● **Your instructions**
A single figure is wanted: the count of lines below containing the string "computer".

● **Input for this task**
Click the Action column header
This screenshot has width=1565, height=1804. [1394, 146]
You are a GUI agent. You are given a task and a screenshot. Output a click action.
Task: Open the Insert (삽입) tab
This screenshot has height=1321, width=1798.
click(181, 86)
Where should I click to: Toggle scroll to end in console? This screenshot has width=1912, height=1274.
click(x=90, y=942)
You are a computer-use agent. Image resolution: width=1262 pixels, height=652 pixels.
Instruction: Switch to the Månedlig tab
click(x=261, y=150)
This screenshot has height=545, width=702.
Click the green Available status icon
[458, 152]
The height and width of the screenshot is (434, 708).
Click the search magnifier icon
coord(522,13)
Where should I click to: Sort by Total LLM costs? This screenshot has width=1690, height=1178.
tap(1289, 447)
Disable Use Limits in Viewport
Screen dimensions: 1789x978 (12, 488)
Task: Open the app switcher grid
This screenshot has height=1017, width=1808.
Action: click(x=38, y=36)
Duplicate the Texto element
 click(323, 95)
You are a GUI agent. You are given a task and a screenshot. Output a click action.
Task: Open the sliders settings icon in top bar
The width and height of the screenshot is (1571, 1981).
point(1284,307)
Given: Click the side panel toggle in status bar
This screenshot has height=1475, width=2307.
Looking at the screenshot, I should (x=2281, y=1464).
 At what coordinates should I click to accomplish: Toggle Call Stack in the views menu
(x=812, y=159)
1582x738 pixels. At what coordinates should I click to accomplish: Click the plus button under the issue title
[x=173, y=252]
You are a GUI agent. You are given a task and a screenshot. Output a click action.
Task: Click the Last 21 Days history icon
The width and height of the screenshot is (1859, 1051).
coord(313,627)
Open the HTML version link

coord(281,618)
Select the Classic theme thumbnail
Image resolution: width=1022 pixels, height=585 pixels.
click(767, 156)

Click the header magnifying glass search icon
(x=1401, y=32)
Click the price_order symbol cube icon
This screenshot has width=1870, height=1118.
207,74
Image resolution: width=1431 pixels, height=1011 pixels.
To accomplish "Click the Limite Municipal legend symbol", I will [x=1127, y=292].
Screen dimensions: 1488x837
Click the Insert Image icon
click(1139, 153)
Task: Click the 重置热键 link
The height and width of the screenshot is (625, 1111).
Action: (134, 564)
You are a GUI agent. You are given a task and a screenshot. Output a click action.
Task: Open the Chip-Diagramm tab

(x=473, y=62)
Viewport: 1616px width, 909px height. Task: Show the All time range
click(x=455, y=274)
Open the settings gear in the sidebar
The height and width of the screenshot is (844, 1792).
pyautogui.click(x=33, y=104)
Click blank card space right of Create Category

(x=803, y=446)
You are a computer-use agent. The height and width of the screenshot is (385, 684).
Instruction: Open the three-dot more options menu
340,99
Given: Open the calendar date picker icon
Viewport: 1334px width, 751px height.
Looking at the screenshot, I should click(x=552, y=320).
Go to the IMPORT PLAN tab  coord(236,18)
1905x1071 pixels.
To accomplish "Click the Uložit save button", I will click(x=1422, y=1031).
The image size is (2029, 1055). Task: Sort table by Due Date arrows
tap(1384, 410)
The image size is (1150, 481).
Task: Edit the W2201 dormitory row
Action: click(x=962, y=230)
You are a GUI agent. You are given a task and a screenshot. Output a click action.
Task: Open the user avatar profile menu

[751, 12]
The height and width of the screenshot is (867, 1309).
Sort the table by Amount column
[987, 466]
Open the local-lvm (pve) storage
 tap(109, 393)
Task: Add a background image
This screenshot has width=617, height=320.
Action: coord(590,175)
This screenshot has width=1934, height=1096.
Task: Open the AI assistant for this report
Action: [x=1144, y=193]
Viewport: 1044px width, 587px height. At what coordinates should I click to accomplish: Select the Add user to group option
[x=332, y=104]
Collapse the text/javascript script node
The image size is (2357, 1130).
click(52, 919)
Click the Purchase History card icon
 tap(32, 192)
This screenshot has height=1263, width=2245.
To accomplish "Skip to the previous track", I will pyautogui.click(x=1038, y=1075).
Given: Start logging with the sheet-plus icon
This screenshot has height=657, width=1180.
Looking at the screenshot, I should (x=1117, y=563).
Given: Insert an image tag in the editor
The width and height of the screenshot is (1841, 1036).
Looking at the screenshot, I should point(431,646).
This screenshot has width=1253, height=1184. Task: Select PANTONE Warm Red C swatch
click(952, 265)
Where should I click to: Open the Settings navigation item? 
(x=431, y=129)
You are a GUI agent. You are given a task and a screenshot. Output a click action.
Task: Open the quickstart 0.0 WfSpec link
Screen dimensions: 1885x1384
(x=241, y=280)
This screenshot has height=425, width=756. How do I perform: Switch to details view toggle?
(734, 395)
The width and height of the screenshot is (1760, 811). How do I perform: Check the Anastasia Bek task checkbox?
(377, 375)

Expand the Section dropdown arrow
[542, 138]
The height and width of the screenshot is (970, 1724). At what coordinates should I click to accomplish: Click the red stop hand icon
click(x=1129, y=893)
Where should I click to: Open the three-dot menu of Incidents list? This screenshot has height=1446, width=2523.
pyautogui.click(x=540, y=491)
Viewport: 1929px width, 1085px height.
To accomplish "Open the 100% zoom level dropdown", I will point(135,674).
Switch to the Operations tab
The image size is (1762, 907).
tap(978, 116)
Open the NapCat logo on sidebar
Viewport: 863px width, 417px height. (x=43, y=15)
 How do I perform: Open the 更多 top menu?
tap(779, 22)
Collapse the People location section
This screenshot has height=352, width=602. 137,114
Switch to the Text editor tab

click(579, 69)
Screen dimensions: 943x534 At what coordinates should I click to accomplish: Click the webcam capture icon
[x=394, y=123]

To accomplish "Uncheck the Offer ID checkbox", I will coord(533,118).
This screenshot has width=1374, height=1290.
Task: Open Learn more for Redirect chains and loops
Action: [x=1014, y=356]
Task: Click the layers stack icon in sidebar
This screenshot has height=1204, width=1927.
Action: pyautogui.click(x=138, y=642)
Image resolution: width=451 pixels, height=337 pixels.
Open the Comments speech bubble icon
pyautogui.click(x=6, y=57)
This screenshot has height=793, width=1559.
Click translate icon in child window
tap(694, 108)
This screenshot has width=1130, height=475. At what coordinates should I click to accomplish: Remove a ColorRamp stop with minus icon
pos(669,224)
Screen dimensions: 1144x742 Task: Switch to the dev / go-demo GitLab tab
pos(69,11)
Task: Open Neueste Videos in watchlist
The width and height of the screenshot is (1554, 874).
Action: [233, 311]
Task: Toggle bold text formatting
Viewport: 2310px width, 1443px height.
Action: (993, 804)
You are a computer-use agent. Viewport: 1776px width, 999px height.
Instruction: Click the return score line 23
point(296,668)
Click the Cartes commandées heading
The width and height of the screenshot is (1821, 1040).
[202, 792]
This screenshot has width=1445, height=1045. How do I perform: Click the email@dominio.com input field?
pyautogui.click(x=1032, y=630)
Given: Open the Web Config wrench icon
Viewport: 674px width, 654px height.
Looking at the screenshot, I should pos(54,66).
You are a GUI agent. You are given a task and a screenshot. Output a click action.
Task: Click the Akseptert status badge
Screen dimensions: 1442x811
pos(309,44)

● **Solution to this problem**
3